Purchasing corporate insurance is a valuable decision, something that will impact your business welfares in both the short term and long term. It is critical for every business to consider purchasing corporate insurance to protect it from operational risks such as theft, losses, employee health, and unforeseen accidents.
As a whole, life insurance, at least in the corporate sense, isn’t supposed to be seen as an expense but rather as an investment that will not only benefit you but also save you from a lot of hassles and overhead nuisances in the coming future. It is a valuable asset and is considered such during appropriate circumstances – it will protect your well-being.
Suppose the primary decision maker or owner of the company dies. In that case, it’s challenging to replace, and sometimes, it might take months or even years to actually find someone and bring the business back to the original growth. The company may also be in loss and debt.
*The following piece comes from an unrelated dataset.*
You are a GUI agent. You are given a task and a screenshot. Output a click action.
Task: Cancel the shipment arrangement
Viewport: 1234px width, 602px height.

One of the benefits of having corporate life insurance is the protection it gets during such circumstances. The company will be protected with the required cash-flow to stock up some working capital, repay debts, or provide the funds necessary to hire and train a replacement when a key executive dies.
Not all corporate insurances are created equal, and thus there are still some caveats to be considered before you purchase one for your business. Here are four things you should be looking for in a worthy policy.
Ensure you perform thorough research and contemplate all the pros and cons to decide on the proper beneficiary! The reason is so that the corporation will be owning this policy (asset), and you will be using corporate dollars to fund this “asset”; if you designate yourself or your spouse as the beneficiary, then the Canada Revenue Agency (CRA) would assess a taxable shareholder benefit, which is not at all a good thing!
What is a taxable shareholder benefit? It is essentially a fair market value benefit assessed from using a corporate-owned asset for personal use without paying for the benefit.
Generally, if a corporation grants a benefit, such as the use of property, to a shareholder, it’s considered a taxable benefit.
2. Creditor Protection
Corporate-owned insurance can attain multiple objectives for your business, but it can also leave your policy prone and vulnerable to the company’s creditors. To minimize this risk and prevent your policy – additional planning is required.Creditors cannot touch corporate savings inside the corporation insurance policy. It’s a great way to protect your company’s assets from its creditors.
This strategic planning includes having another company own the policy while the current operating company is designated as the beneficiary. This method is not applicable for all businesses, and adding a complicated structure might not be suitable for your circumstances.If you’re looking for similar benefits while avoiding the above complex structure, your personally owned life insurance will inherently provide you with the creditor protection you seek.
3. Secure Planning
Purchasing corporate-owned life insurance could be a complicated process. It is highly advisable to seek professional help from an experienced advisor. Working with one will provide you with the knowledge and expertise essential to formulate your plan of action properly.
Your advisor will be able to help you make informed and accurate decisions on multiple questions such as:
- Does my shareholder agreement accurately reflect the implemented insurance strategy?
- How can I leverage the policy to create tax-free income during my retirement?
- Will corporate-owned insurance affect my ability to claim the qualified small business corporation exemption?
- Upon death, will the funds flow appropriately to achieve my estate planning objectives?
4. Scrutinize the Risk
One of the most valuable findings for your business insurance is first scrutinizing the number of risks thats are involved if things don’t go according to plan. Before you settle on a policy, make sure to examine the strategy and plan for the unforeseen future thoroughly.
After examining the risks from every point of view, if you conclude that the risks are tolerable, then by all means – go ahead with it. Regardless, if the risks are too much to handle and could cause you and your business some severe damage, then there is no point in taking further steps. A professional advisor is someone you should reach out to analyze the policy properly.
Also, assess the type of coverage (total or partial) the company will provide you at the time of claim settlement. The premiums you will pay depend solely upon your deductibles – the lower your deductibles, the higher your premiums will get. Most insurance companies will offer you a policy price after analyzing all the risks involved. Of course, what you are looking for is maximum coverage within a minimum cost.
These are some of the most important questions that you need to understand and apply; having an experienced advisor on your side makes it so much easier. Your perspective will shift from taking minute steps to the overall big picture.
The Big Picture
Knowing the end goal and having the vision to see the overall big picture is mandatory. When it comes to corporate life insurance, it’s important to know and consider the corporation’s plans. If at a point, there are possibilities that the corporation could be sold in the coming future, then keep in mind. When the policy is transferred to a shareholder from the corporation, a disposition will occur, resulting in a corporation’s tax liability.
Purchasing life insurance as a corporation will also benefit you in other ways – it will protect your assets and save taxes. These are some of the most important aspects to be considered before purchasing corporate insurance. Having a checklist to strike-off will help you to access the most suitable policy for your business.